DESCRIPTION OF THE TASK:
Give back every entry, copied exactly.

INFORMATION:
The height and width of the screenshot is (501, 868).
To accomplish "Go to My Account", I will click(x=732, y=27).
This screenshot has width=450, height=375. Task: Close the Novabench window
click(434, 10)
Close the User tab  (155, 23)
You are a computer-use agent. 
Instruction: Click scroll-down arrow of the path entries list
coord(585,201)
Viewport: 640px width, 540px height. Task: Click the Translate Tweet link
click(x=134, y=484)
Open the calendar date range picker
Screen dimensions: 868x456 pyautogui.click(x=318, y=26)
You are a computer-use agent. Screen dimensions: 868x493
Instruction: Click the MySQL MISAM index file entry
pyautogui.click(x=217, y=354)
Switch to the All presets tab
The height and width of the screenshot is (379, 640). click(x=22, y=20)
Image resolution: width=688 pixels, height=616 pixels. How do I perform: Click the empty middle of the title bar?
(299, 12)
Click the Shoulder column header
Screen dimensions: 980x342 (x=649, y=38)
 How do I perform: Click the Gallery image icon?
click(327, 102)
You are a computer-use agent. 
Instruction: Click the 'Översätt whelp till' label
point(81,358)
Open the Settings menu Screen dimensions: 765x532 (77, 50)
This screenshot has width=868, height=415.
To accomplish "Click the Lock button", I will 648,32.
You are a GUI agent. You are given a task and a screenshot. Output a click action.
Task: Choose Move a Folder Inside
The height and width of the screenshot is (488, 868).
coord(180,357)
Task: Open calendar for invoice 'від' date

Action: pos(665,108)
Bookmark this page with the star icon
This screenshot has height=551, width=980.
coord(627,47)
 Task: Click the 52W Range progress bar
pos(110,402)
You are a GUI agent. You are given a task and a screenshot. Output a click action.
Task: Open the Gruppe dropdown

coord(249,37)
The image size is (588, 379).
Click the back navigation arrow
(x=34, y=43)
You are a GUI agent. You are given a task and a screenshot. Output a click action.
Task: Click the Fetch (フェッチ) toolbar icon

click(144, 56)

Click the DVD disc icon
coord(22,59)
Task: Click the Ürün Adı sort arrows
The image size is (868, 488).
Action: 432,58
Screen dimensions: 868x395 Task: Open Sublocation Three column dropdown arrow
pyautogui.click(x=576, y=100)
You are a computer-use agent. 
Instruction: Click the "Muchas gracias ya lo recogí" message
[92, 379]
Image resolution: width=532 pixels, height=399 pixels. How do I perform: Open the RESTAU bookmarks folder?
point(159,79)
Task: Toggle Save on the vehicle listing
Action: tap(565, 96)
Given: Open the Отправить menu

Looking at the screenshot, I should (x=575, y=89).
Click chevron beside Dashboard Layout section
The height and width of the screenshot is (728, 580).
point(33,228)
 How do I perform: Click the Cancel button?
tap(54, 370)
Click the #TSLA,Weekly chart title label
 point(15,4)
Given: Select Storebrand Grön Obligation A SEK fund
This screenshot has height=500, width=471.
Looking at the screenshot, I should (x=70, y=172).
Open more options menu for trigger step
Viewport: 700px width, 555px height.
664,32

ANSWER BOX:
The height and width of the screenshot is (501, 868).
To accomplish "Go to My Account", I will click(x=732, y=27).
This screenshot has width=450, height=375. Task: Close the Novabench window
click(434, 10)
Close the User tab  (155, 23)
You are a computer-use agent. 
Instruction: Click scroll-down arrow of the path entries list
coord(585,201)
Viewport: 640px width, 540px height. Task: Click the Translate Tweet link
click(x=134, y=484)
Open the calendar date range picker
Screen dimensions: 868x456 pyautogui.click(x=318, y=26)
You are a computer-use agent. Screen dimensions: 868x493
Instruction: Click the MySQL MISAM index file entry
pyautogui.click(x=217, y=354)
Switch to the All presets tab
The height and width of the screenshot is (379, 640). click(x=22, y=20)
Image resolution: width=688 pixels, height=616 pixels. How do I perform: Click the empty middle of the title bar?
(299, 12)
Click the Shoulder column header
Screen dimensions: 980x342 (x=649, y=38)
 How do I perform: Click the Gallery image icon?
click(327, 102)
You are a computer-use agent. 
Instruction: Click the 'Översätt whelp till' label
point(81,358)
Open the Settings menu Screen dimensions: 765x532 (77, 50)
This screenshot has width=868, height=415.
To accomplish "Click the Lock button", I will 648,32.
You are a GUI agent. You are given a task and a screenshot. Output a click action.
Task: Choose Move a Folder Inside
The height and width of the screenshot is (488, 868).
coord(180,357)
Task: Open calendar for invoice 'від' date

Action: pos(665,108)
Bookmark this page with the star icon
This screenshot has height=551, width=980.
coord(627,47)
 Task: Click the 52W Range progress bar
pos(110,402)
You are a GUI agent. You are given a task and a screenshot. Output a click action.
Task: Open the Gruppe dropdown

coord(249,37)
The image size is (588, 379).
Click the back navigation arrow
(x=34, y=43)
You are a GUI agent. You are given a task and a screenshot. Output a click action.
Task: Click the Fetch (フェッチ) toolbar icon

click(144, 56)

Click the DVD disc icon
coord(22,59)
Task: Click the Ürün Adı sort arrows
The image size is (868, 488).
Action: 432,58
Screen dimensions: 868x395 Task: Open Sublocation Three column dropdown arrow
pyautogui.click(x=576, y=100)
You are a computer-use agent. 
Instruction: Click the "Muchas gracias ya lo recogí" message
[92, 379]
Image resolution: width=532 pixels, height=399 pixels. How do I perform: Open the RESTAU bookmarks folder?
point(159,79)
Task: Toggle Save on the vehicle listing
Action: tap(565, 96)
Given: Open the Отправить menu

Looking at the screenshot, I should (x=575, y=89).
Click chevron beside Dashboard Layout section
The height and width of the screenshot is (728, 580).
point(33,228)
 How do I perform: Click the Cancel button?
tap(54, 370)
Click the #TSLA,Weekly chart title label
 point(15,4)
Given: Select Storebrand Grön Obligation A SEK fund
This screenshot has height=500, width=471.
Looking at the screenshot, I should (x=70, y=172).
Open more options menu for trigger step
Viewport: 700px width, 555px height.
664,32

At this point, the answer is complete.